IAR EW ARM - Powerful IDE with advanced compiler and debug probe support. Some of the best code efficiency.
GCC Arm Embedded - Free, open-source toolchain with no code size limits. Actively maintained and robust community.
MCUXpresso - NXP's Eclipse-based IDE smooths development for Kinetis, LPC, and iMX RT. Free with unrestricted use.

Evaluate each toolchain with representative code to validate compatibility and output quality match expectations. Verify license terms allow prototyping to production use without additional fees.
Hardware Considerations
Microcontroller selection impacts electrical design and PCB implementation. Be sure to assess:

Pin counts from 20 pins up to over 200 pins cover wide application range
Packages range from ultra small QFN, DFN and wafer-level chip scale to larger TQFP, QFP, SOIC and through hole DIP
Peripheral mixes differ greatly across MCU families with varying serial, ADC, PWM and other building blocks.
Memory profiles guide selection based on program size and RAM requirements.
Low-power operation depends greatly on system-level optimization.

Review parametric search options early to narrow choices by key hardware criteria. Define must-have peripherals, I/O needs and physical requirements.
Support and Learning Resources
Navigating technical questions and continuing education differs by architecture:

PIC/AVR - Long history has built comprehensive community and answers. Core concepts transfer between similar 8-bit MCUs.
Cortex-M - Processor expertise most applicable within Arm ecosystem. Some concepts map from Cortex-A application processors.
Vendor forums & application notes - Engineers accessible and insights into real designs.
SemiWiki, Reddit, StackExchange, Quora - Large sites have tech activists supporting various MCUs.
Books - In depth guidance for both hardware and software best practices.

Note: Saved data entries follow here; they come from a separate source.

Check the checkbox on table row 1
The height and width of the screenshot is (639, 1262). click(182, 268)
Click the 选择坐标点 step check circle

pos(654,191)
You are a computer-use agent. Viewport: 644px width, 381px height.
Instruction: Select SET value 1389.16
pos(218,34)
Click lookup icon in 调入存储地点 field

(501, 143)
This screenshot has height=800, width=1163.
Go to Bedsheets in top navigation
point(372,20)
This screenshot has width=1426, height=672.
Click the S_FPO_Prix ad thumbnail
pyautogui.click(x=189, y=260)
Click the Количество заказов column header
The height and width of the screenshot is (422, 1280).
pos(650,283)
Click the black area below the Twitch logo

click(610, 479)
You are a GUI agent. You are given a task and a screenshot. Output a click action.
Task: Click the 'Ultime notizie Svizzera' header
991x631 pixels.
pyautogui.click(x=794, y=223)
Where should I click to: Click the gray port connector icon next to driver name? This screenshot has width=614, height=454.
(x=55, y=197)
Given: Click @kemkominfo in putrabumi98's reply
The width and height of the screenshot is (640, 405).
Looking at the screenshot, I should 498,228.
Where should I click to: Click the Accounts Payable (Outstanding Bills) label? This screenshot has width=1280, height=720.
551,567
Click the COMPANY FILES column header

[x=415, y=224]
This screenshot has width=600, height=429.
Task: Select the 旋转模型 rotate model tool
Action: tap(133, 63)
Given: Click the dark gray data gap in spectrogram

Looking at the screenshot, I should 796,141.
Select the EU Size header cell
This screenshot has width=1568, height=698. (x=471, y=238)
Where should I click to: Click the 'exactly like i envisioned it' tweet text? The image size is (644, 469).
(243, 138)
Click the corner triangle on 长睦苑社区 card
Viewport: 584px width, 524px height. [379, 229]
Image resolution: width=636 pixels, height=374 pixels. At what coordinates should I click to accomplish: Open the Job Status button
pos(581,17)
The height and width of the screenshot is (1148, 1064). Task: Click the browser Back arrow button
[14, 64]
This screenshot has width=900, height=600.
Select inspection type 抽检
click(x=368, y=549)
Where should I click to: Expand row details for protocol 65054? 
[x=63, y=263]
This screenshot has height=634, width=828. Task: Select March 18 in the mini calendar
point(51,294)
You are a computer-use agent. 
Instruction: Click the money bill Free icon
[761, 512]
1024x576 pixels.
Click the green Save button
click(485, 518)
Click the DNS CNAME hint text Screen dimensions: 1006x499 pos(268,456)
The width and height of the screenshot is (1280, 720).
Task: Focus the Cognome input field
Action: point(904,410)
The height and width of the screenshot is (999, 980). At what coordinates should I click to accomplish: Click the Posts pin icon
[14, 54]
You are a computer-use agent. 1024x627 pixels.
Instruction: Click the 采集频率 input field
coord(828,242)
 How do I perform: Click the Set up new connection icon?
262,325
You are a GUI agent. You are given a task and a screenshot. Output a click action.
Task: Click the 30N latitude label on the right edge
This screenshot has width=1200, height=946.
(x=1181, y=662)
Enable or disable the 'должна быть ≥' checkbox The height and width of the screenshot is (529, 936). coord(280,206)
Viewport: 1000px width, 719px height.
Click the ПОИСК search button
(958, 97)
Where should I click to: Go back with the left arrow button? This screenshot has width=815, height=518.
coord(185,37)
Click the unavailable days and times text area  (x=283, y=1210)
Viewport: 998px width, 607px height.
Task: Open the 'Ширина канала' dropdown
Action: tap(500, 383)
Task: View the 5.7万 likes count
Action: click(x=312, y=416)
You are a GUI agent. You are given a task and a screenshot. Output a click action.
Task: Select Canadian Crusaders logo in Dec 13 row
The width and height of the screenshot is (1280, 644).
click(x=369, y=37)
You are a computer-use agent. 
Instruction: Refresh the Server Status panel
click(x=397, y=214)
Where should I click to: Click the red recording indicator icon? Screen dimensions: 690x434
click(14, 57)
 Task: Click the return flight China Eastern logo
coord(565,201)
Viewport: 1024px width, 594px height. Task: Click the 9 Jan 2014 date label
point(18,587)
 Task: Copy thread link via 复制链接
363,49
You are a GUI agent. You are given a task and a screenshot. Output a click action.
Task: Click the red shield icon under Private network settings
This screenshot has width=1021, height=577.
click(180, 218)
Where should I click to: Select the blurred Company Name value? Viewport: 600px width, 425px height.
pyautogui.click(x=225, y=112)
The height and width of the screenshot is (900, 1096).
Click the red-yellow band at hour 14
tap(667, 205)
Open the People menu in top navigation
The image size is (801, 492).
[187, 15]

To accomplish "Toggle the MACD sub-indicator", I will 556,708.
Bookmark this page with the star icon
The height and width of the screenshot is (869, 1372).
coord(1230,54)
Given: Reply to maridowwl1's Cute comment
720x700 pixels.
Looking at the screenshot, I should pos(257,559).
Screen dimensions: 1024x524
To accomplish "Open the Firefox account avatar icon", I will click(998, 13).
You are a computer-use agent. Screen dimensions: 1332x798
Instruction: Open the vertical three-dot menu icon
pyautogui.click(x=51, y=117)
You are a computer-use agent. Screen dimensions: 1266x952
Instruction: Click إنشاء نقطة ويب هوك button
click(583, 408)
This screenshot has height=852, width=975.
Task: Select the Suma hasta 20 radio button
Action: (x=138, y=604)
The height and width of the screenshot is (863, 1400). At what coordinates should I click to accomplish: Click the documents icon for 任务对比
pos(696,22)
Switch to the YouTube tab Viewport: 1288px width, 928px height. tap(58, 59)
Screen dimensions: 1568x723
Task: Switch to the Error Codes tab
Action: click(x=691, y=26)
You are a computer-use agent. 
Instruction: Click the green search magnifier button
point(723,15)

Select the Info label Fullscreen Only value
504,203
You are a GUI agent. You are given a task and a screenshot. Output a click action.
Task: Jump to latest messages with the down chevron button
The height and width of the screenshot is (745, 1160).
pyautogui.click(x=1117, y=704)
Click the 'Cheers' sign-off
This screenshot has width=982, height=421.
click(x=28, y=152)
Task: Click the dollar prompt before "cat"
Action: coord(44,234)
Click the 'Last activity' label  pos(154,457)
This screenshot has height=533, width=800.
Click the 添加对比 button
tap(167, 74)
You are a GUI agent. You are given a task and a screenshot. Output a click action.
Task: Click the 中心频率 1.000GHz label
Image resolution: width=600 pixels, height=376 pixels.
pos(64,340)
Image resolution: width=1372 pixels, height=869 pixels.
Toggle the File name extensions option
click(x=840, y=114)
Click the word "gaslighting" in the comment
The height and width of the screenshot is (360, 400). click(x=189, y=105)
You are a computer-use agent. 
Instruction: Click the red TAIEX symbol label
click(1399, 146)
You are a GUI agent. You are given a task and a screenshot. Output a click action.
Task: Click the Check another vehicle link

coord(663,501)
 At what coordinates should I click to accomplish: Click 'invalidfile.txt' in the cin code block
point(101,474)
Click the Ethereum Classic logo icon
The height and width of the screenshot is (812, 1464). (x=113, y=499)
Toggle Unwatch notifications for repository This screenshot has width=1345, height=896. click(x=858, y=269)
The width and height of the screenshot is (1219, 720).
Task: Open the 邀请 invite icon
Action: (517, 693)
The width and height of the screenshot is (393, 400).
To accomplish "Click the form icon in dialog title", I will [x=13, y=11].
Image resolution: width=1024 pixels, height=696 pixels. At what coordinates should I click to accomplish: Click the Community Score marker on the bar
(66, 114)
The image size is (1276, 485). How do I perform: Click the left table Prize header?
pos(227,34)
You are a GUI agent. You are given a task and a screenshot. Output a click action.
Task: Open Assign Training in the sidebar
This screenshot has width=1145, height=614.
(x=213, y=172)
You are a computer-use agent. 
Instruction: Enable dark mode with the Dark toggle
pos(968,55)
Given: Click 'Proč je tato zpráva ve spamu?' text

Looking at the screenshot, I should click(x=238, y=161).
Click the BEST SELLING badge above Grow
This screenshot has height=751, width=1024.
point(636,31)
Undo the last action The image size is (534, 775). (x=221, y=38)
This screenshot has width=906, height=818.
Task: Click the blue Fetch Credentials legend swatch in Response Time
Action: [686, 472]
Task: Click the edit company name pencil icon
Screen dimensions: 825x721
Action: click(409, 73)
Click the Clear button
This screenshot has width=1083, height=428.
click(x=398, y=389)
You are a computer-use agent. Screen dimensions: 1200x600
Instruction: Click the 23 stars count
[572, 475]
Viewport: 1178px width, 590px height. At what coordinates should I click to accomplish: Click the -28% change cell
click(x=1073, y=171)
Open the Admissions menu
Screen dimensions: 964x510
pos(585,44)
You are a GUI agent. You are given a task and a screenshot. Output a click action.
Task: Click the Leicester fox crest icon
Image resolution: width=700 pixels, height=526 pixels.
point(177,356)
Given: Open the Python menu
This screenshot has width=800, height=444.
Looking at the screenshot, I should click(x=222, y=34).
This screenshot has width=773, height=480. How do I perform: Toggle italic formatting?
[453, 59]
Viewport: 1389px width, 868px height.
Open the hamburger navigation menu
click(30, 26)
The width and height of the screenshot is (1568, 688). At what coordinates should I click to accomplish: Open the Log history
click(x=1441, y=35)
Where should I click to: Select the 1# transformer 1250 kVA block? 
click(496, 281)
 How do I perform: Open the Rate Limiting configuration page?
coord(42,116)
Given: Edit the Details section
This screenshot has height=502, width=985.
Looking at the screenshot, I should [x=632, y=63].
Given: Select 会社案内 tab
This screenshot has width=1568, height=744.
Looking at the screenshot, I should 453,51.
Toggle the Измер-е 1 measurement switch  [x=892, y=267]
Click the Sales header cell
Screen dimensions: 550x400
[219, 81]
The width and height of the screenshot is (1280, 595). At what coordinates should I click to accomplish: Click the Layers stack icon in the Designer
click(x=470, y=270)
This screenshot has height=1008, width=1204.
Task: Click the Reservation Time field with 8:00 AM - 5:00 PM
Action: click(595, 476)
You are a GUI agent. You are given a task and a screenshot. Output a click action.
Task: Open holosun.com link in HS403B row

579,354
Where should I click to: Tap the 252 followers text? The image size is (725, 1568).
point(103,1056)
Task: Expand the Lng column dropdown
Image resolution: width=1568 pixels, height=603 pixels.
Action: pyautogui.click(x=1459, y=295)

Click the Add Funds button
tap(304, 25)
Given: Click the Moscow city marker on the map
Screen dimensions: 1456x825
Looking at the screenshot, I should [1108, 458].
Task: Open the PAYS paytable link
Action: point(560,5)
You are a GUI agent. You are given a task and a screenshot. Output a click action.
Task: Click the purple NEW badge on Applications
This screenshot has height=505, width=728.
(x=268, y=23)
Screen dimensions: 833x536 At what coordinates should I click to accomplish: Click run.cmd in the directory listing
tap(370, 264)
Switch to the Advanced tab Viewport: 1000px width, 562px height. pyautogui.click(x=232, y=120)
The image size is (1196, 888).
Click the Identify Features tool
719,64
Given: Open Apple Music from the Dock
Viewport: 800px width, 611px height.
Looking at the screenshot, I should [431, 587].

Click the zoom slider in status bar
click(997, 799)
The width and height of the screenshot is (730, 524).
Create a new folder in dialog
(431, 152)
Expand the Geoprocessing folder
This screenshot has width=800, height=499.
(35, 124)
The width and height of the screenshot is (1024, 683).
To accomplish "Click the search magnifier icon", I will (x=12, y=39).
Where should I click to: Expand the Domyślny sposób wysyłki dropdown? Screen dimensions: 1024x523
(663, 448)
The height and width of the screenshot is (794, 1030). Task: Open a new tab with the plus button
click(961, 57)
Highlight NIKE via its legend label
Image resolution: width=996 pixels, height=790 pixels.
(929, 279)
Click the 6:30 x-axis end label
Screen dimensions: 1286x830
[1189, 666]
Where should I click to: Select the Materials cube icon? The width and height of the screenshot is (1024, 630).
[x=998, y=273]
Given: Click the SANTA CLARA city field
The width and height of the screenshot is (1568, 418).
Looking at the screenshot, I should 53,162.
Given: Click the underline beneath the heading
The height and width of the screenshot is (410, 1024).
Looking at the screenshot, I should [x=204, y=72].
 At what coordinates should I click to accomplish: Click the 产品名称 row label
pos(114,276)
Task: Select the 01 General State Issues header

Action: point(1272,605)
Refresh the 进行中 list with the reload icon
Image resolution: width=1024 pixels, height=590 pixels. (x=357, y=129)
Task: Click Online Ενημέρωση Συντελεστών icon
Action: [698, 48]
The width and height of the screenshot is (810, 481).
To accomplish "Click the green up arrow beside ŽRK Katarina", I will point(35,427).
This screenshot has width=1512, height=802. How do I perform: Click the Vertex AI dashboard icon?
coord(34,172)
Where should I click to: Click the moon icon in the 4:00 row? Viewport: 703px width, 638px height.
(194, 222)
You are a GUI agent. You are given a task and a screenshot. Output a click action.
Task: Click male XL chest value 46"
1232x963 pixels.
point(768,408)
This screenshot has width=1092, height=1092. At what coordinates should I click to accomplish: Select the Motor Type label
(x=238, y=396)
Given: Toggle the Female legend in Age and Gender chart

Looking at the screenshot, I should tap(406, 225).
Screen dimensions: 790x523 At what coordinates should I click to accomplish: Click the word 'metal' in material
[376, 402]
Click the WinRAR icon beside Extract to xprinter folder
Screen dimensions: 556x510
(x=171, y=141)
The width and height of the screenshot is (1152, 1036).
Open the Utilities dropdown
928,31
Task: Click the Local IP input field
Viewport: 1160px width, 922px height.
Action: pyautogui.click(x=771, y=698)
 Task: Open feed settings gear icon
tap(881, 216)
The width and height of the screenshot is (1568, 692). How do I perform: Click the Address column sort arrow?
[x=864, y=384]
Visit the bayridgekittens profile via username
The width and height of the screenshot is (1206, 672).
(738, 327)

The Arm architecture can have a steeper initial learning curve. Leverage 8/16-bit experience when transitioning to 32-bit systems.
Future Outlook and Trends
The platforms powering future embedded systems face multiple technology disruptions on the horizon:

IoT connectivity pushes more MCUs to include wireless alongside sensors and analytics
AI drives demand for efficient parallel processing suitable for edge networks
Industry consolidation continues evident by Microchip/Atmel, Infineon/Cypress and NXP/Freescale deals
Open source RISC-V architecture threatens expensive licensing models 
New special purpose accelerators handle tasks like computer vision or voice recognition

Additional considerations around security, functional safety and reliability move the state-of-the-art forward across all microcontroller families. No single architecture owns the future as innovation remains key to adaptability.